Edwin se sintió confundido por las emociones: el temor más grande jamás experimentado, y en la misma medida, una euforia sin límites ante la perspectiva de ver otra vez a Fannie; rencor con Josie por ponerlo en posición tan desairada; alivio de que, al fin, ella hubiese hallado una solución para la situación doméstica; una sensación de ambigüedad encubierta que, sin duda, pondría en práctica desde el mismo instante en que Fannie Cooper pisara la casa; la decisión de que, pasara lo que pasase, jamás traicionaría sus votos matrimoniales.

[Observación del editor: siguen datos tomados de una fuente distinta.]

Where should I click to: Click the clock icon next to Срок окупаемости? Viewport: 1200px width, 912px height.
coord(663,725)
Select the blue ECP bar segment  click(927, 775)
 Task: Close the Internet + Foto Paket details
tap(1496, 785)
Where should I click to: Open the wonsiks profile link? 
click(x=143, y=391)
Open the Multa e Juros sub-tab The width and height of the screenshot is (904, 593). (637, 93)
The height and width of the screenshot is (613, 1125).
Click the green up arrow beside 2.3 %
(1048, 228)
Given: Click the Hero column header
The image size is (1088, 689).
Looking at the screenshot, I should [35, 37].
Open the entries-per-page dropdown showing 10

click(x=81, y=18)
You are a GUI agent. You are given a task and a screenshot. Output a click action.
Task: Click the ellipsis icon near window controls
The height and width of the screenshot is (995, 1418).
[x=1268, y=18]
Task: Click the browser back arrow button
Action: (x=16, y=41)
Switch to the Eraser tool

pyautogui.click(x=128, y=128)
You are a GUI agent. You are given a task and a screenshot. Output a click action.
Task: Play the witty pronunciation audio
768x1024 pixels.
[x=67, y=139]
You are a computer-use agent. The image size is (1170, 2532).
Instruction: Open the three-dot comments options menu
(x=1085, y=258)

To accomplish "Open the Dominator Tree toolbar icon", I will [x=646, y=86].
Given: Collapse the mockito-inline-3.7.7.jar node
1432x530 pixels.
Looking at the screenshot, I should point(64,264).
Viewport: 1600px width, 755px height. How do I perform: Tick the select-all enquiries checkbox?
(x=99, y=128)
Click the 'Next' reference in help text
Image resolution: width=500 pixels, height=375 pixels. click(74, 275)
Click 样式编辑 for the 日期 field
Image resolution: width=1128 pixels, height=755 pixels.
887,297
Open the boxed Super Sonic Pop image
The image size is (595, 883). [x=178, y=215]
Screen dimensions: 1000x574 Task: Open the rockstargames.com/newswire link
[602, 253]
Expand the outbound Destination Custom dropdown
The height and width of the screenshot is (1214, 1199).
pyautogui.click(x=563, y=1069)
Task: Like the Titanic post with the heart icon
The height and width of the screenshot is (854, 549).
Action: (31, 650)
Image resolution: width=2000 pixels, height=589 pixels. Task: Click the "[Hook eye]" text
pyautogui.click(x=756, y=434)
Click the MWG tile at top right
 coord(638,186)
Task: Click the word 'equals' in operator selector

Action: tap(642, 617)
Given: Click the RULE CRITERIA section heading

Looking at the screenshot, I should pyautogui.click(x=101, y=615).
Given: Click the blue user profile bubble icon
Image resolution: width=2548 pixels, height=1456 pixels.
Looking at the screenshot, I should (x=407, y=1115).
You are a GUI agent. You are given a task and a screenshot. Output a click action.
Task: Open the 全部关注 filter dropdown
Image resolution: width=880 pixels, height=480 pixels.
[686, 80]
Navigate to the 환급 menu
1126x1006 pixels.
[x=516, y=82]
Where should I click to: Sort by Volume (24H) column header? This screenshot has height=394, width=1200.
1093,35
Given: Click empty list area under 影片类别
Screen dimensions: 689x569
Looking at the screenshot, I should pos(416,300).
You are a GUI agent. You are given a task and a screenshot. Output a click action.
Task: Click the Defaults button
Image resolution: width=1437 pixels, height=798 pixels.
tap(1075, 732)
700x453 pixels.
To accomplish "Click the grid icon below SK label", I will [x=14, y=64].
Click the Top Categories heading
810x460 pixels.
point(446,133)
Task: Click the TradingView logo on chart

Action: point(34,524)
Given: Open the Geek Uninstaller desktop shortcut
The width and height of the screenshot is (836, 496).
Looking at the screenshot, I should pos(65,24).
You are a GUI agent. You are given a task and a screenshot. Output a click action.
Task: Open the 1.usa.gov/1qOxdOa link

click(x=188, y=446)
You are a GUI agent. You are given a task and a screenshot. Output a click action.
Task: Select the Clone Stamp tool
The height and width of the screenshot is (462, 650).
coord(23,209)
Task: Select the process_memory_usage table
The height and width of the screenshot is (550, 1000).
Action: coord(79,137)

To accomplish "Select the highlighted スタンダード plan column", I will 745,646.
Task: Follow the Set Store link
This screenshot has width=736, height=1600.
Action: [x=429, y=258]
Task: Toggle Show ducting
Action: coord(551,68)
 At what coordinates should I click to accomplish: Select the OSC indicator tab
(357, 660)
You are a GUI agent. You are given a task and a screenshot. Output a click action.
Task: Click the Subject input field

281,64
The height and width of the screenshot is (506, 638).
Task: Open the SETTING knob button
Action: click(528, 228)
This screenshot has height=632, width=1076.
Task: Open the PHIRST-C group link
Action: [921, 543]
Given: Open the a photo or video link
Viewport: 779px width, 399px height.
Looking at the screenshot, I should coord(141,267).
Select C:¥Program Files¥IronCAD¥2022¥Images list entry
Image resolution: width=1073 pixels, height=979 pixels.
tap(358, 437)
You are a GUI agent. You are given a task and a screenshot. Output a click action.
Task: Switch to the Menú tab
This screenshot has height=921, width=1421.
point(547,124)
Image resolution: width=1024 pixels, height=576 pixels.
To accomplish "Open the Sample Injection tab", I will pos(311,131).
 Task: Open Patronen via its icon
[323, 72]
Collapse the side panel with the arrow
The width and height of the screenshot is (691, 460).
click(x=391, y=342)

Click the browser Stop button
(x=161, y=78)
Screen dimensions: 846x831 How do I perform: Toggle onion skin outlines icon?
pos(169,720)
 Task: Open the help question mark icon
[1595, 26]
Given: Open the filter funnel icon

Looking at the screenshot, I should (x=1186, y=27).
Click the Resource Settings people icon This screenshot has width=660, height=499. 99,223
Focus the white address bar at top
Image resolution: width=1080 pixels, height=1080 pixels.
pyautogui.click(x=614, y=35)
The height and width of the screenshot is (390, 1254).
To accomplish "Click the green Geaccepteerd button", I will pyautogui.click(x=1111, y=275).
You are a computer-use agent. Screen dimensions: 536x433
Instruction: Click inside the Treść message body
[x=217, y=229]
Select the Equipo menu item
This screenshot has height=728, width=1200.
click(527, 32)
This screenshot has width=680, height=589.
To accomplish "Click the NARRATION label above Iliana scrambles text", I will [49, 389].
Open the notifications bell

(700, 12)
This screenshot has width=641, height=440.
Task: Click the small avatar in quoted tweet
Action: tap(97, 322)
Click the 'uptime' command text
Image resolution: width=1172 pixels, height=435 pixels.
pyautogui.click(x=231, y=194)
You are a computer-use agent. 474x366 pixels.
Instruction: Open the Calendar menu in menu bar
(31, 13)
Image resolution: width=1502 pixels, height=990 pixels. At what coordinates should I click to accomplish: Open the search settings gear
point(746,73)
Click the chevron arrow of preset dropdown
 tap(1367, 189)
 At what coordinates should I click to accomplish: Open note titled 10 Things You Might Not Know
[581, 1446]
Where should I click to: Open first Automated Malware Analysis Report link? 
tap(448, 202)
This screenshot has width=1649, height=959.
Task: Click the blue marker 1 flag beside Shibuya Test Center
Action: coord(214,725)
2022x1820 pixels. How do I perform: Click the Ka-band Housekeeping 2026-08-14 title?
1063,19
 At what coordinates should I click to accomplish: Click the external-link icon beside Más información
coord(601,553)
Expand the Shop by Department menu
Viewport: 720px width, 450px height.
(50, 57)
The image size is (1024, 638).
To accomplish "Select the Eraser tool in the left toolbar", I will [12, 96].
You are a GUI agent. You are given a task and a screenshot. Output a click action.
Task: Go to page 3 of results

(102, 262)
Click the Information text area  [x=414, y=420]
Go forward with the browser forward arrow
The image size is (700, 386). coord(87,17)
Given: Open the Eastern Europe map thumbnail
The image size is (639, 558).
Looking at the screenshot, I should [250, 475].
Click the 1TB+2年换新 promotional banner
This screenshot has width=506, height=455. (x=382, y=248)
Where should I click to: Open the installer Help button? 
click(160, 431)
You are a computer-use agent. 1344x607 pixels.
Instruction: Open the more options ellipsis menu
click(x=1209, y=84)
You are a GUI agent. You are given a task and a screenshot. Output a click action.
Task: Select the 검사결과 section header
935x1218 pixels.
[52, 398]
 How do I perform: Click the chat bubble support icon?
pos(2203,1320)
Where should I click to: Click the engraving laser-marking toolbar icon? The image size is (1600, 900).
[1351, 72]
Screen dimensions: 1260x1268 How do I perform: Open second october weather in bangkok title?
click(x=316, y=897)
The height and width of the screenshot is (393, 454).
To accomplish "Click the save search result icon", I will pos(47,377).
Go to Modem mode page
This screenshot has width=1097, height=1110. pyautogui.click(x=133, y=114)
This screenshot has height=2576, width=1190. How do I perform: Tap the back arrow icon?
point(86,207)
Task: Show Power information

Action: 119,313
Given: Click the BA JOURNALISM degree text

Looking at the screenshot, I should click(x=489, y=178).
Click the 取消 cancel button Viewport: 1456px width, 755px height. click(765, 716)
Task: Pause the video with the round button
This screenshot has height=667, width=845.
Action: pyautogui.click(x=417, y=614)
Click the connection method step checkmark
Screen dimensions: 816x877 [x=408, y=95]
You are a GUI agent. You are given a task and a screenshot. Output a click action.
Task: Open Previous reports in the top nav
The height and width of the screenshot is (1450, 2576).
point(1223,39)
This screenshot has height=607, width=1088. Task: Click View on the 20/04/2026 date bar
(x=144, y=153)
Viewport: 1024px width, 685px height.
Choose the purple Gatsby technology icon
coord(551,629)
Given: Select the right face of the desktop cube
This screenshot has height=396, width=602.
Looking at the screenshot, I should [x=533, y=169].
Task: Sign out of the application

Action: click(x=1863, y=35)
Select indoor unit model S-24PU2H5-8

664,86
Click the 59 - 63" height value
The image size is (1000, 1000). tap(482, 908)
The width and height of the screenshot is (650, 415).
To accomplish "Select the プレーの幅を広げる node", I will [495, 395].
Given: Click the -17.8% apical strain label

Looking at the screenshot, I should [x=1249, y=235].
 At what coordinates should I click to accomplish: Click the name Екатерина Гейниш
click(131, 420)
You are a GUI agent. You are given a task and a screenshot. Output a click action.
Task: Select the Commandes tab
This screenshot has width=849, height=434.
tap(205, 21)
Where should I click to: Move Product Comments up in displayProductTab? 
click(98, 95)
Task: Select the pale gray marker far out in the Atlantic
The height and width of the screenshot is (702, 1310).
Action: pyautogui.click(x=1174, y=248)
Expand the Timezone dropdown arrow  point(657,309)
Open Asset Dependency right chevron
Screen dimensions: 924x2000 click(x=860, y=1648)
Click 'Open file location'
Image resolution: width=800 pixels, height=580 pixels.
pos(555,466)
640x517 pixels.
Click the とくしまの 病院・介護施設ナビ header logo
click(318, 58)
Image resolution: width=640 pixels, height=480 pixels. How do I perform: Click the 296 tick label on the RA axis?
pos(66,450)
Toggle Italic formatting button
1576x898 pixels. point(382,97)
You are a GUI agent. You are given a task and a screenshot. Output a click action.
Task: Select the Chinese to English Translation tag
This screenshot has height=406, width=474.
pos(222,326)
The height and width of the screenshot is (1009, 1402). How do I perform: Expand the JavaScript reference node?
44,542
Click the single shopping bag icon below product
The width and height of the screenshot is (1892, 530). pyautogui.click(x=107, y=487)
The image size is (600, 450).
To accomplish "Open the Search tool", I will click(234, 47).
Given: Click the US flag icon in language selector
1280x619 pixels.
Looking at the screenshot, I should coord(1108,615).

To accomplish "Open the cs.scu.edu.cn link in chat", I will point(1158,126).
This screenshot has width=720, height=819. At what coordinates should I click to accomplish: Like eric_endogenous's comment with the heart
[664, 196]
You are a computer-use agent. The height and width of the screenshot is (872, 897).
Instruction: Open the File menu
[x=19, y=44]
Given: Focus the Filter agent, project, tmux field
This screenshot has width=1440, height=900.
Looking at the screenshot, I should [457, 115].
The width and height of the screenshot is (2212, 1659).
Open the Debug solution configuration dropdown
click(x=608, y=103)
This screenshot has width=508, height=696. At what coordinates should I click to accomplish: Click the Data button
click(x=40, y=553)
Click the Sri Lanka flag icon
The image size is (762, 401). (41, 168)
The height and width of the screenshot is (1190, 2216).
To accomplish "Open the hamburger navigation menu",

– ¿Dónde piensas instalarla?
– Con Emily.
Edwin permaneció en silencio largo rato, absorbiendo el choque, tratando de imaginarse acostado en ese cuarto, en el catre, todas las noches, sabiendo que Fannie estaba al otro lado del pasillo. No podía hacer nada, ella ya estaba en camino en ese mismo momento, mientras él sentía un nudo en el estómago y los músculos de las piernas tensos. Llegaría en diligencia dentro de esa semana y él la recogería en el hotel, y fingiría que no había conservado el recuerdo resplandeciendo en su corazón durante veintidós años.